Dès les premières pages, ce fut un torrent de souvenirs. Les premières scènes avec ce gai-luron de Stiva furent un enchantement. J'ai dégusté chaque page. Je trouve ce roman extrêmement rythmé et j'ai du mal à comprendre que l'on puisse s'ennuyer à sa lecture. Les chapitres courts et dynamiques s'enchaînent et ils apportent tous leur lot d'émotions. 

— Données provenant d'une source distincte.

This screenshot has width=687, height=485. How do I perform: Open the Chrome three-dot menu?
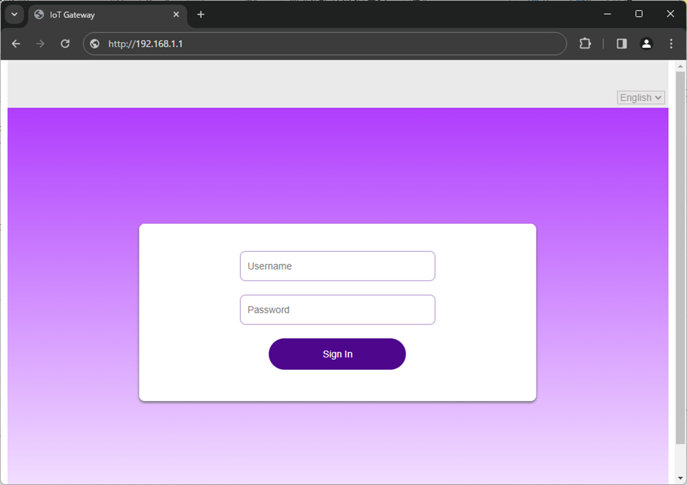click(x=671, y=44)
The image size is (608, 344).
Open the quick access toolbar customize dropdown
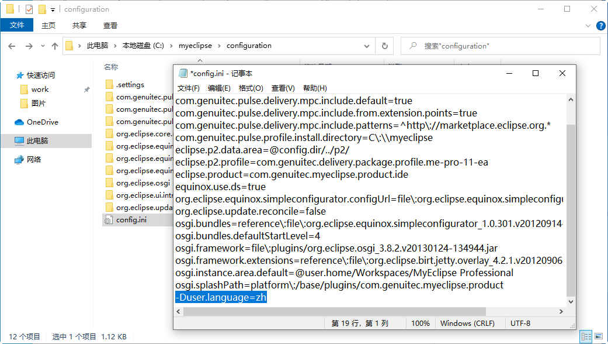(x=53, y=9)
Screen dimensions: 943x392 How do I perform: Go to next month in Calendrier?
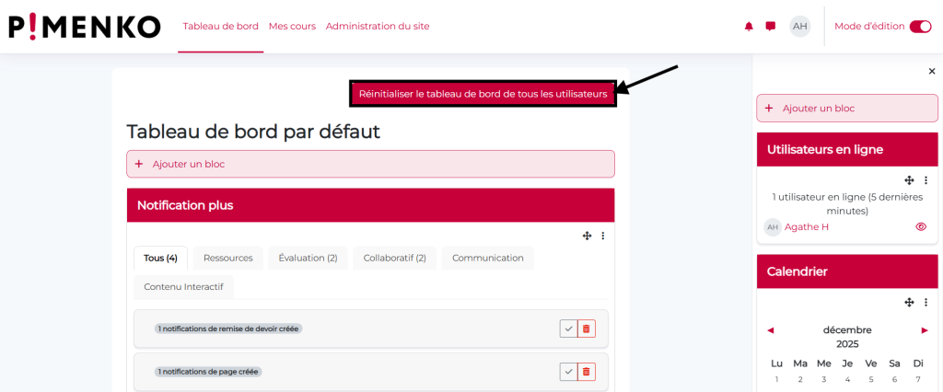925,329
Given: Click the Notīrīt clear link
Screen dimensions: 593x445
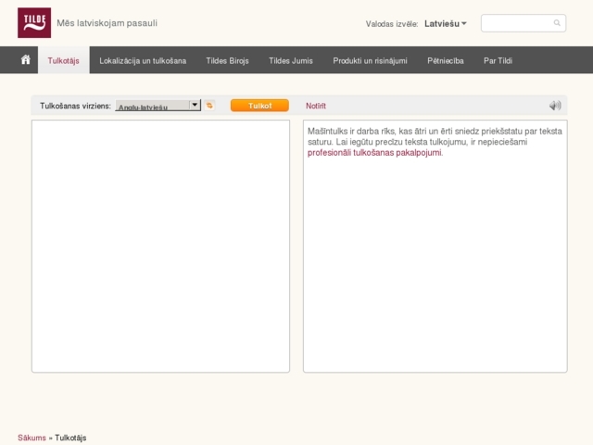Looking at the screenshot, I should pos(316,106).
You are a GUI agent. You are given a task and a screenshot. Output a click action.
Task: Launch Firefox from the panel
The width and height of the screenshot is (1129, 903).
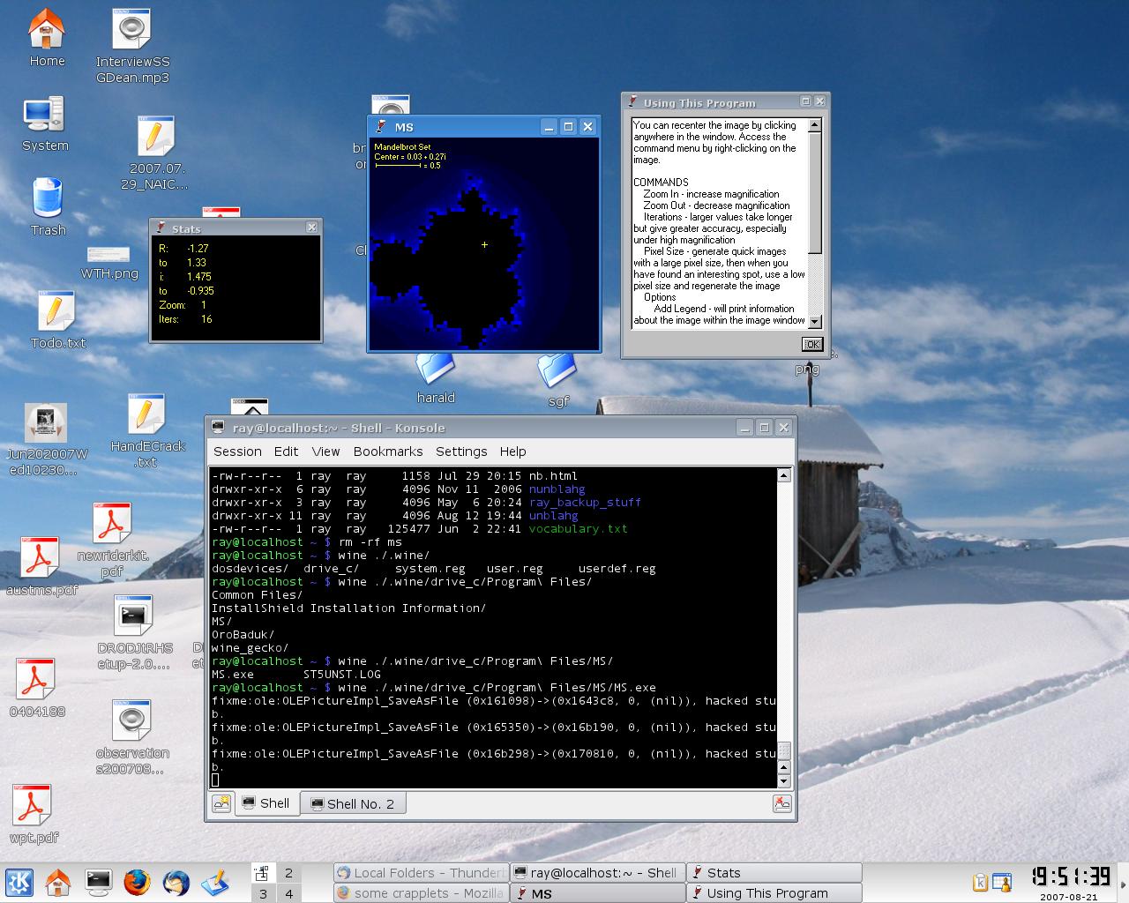coord(137,882)
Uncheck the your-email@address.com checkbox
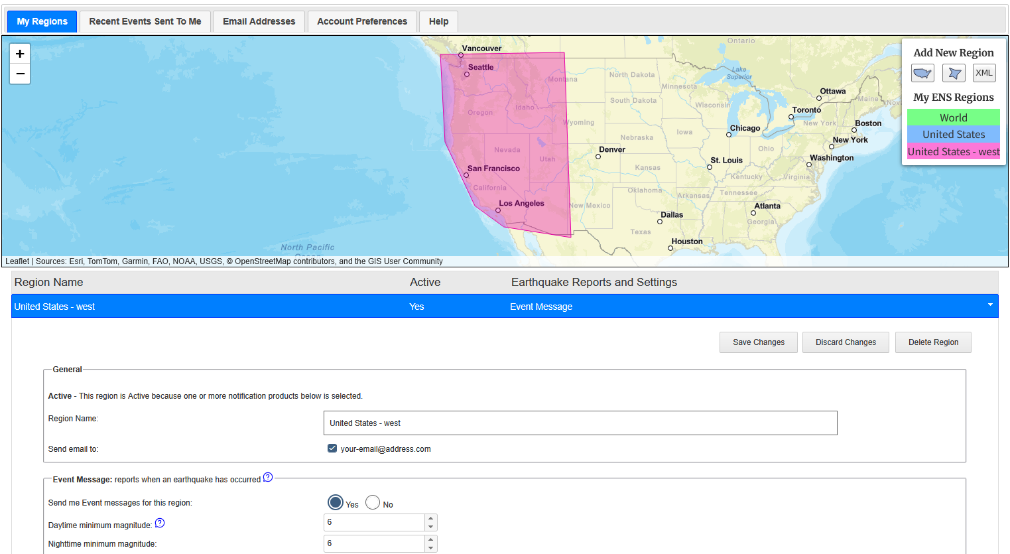The height and width of the screenshot is (554, 1010). (332, 449)
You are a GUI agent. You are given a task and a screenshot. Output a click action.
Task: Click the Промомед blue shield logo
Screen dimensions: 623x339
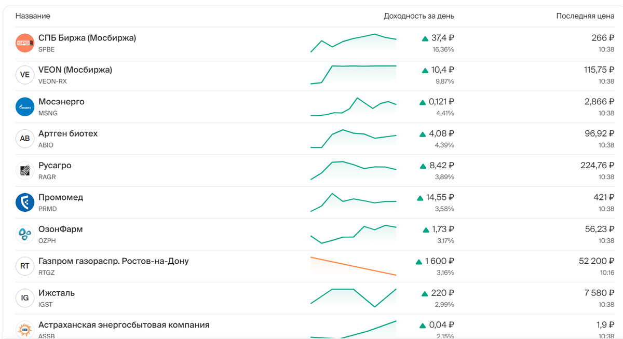tap(24, 202)

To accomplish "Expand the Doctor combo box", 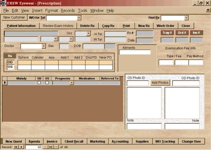I will pos(44,46).
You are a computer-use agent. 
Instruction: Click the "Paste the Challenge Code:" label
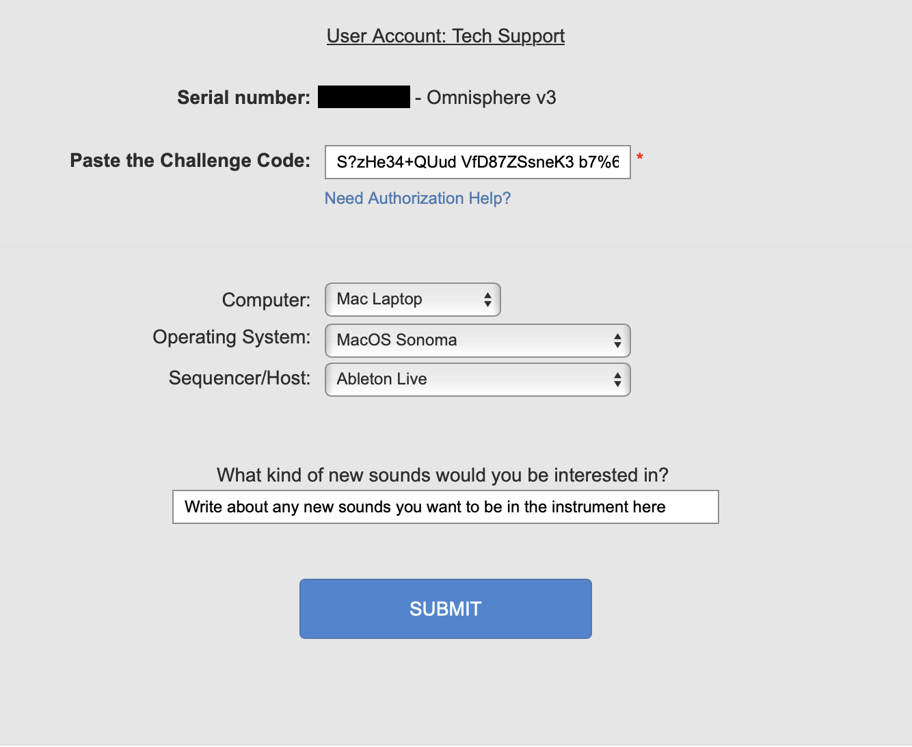[x=190, y=161]
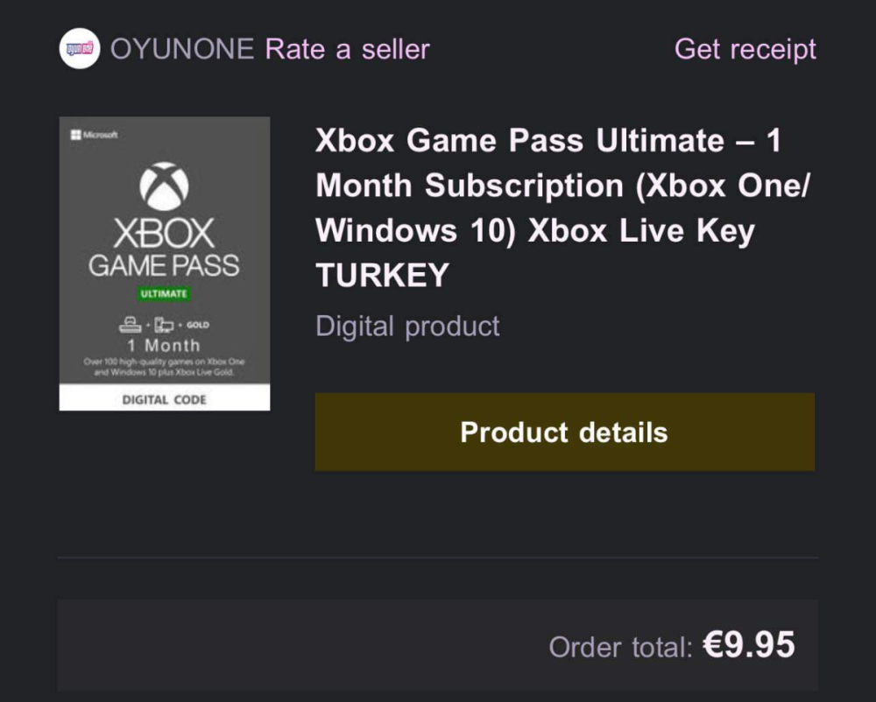Click the XBOX GAME PASS text on the cover
This screenshot has height=702, width=876.
[164, 249]
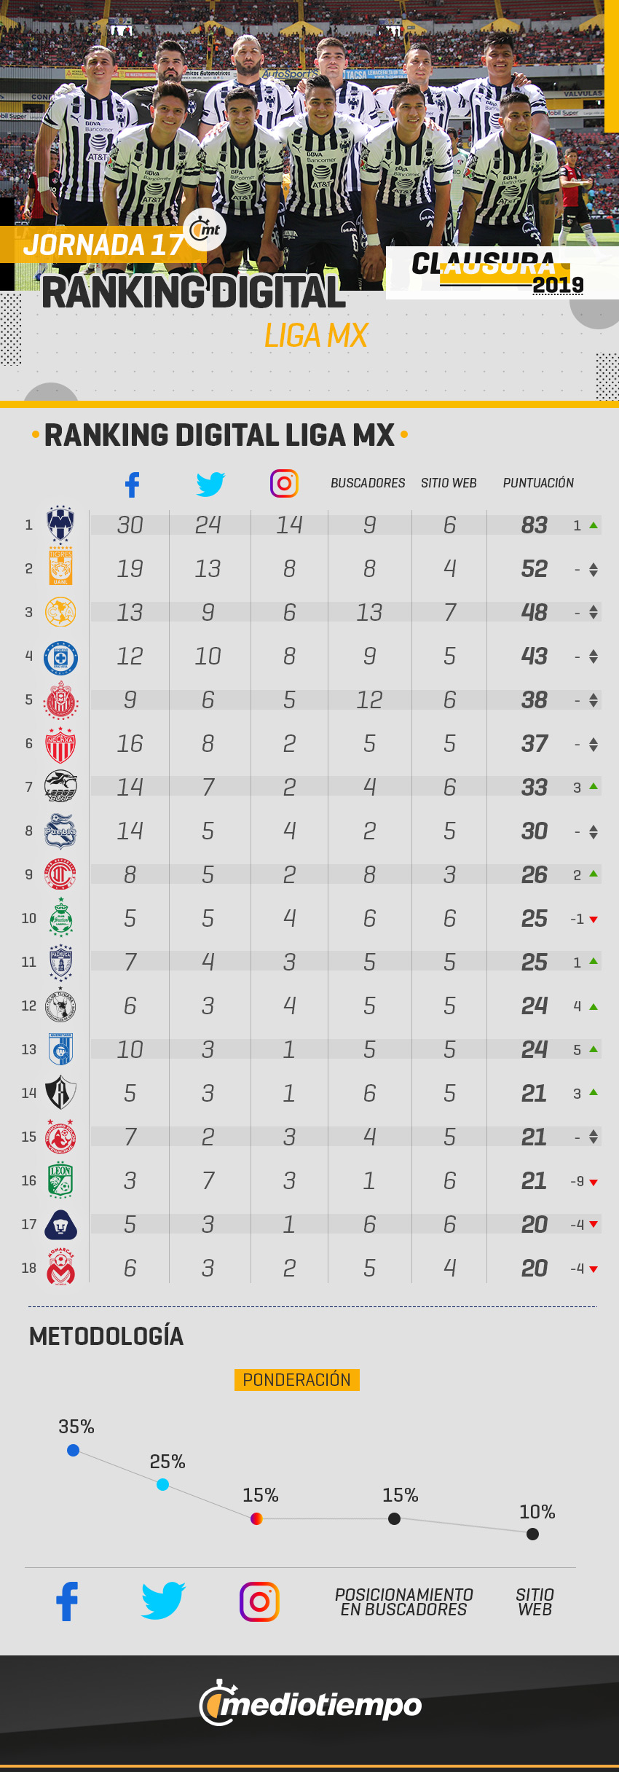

Lors de cette relecture, j'ai porté plus d'attention à Kitty et Levine que lors de ma première lecture. Obnubilée par Anna et Vronski, je gardais au final peu de souvenirs de Kitty et Levine. J'avais seulement quelques flashs. Le passage où Kitty se soigne et rencontre Mlle Varinka m'avait laissé un fort souvenir. Leur histoire est touchante car elle sonne vraie. Nous ne sommes pas dans la passion destructrice et vouée à l'échec comme celle d'Anna et Vronski. Non, leur relation est celle que de nombreux couples connaissent. On peut se retrouver dans leur histoire d'amour à la fois belle, douce et simple. Leur mariage m'a énormément émue. Cette scène est humaine, tendre. La maladresse des mariés est touchante. Je suis, par contre, tombée des nues lors de la deuxième demande en mariage de Levine. J'étais persuadée qu'il faisait sa demande à l'aide de dés, alors qu'il le fait avec des craies. Mon souvenir aurait-il été parasité par une adaptation cinématographique? C'est possible. 
J'ai aimé la personnalité de Kitty. C'est une jeune femme pleine de caractère, qui s'affirme tout au long du roman. Levine, quant à lui, m'a surprise. Je ne me souvenais plus qu'il pouvait être aussi énervant par moment. Ses doutes permanents finissent par agacer. J'avais le souvenir d'un homme doux et spirituel (un peu comme Pierre dans Guerre et paix), j'ai retrouvé un jeune homme sceptique et caractériel. Cependant, je l'aime avec ses défauts. J'ai adoré les pages où il fauche avec les paysans et retrouve les plaisirs simples de la vie. 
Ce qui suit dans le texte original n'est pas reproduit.